+++ Page excerpt
Define compensation: salaries in the US are generally higher than for equivalent jobs, in much of Europe. What is true is that you guys tend to define yourself by your jobs more than Europeans do, in the sense that often your circle of friends or even your church are a function of your job and in the sense of having serious problems with the concept of "leaving the job at the office". For us, asking "what do you do" is a conversation starter which may lead to hearing more about hobbies or family than about work; for you, it's about paid work and a key part of finding the correct little box into which to place this person.

Americans tend to be more monetary than Southern Europe: things which in S.E. are done as a neighborly thing such as babysitting, in the US are more likely to carry monetary compensation.

American population densities are smaller even in large urban areas. The population of Miami is about as large as that of the Saragossa metro area, but covers an area similar to that of Saragossa province with what's mainly small housing; the majority of Saragossa province has desert-like densities, with that population concentrated in areas of mixed-use high-rises.
++++++
+++ Supplied information
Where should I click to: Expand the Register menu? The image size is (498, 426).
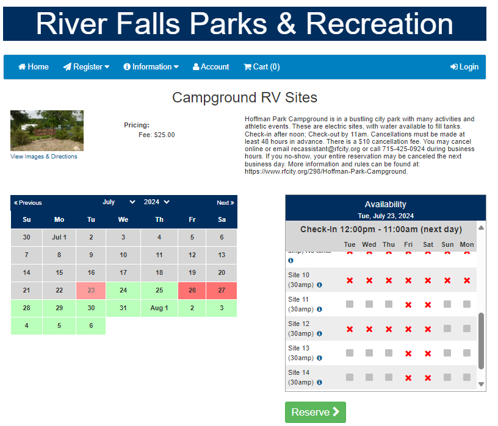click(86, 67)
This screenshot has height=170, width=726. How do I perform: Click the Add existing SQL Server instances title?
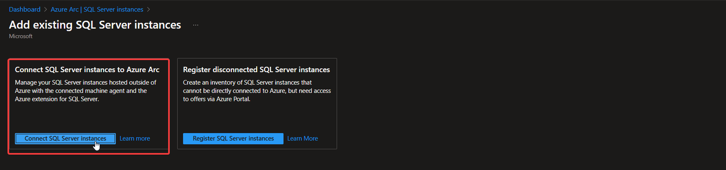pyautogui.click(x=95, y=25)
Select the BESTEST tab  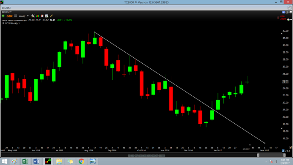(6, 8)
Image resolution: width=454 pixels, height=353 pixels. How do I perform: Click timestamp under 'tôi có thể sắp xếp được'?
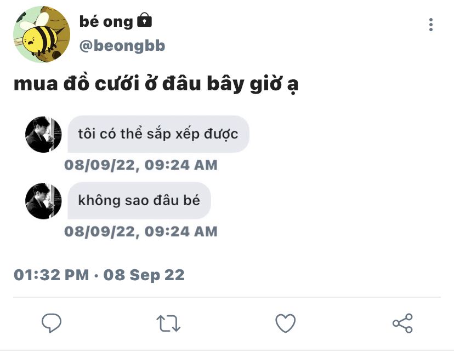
++++++
» **Exercise instructions**
Copy the passage above on American and European work and money habits from "Define compensation: salaries" to "carry monetary compensation.", word for word.

» **Task result**
Define compensation: salaries in the US are generally higher than for equivalent jobs, in much of Europe. What is true is that you guys tend to define yourself by your jobs more than Europeans do, in the sense that often your circle of friends or even your church are a function of your job and in the sense of having serious problems with the concept of "leaving the job at the office". For us, asking "what do you do" is a conversation starter which may lead to hearing more about hobbies or family than about work; for you, it's about paid work and a key part of finding the correct little box into which to place this person.

Americans tend to be more monetary than Southern Europe: things which in S.E. are done as a neighborly thing such as babysitting, in the US are more likely to carry monetary compensation.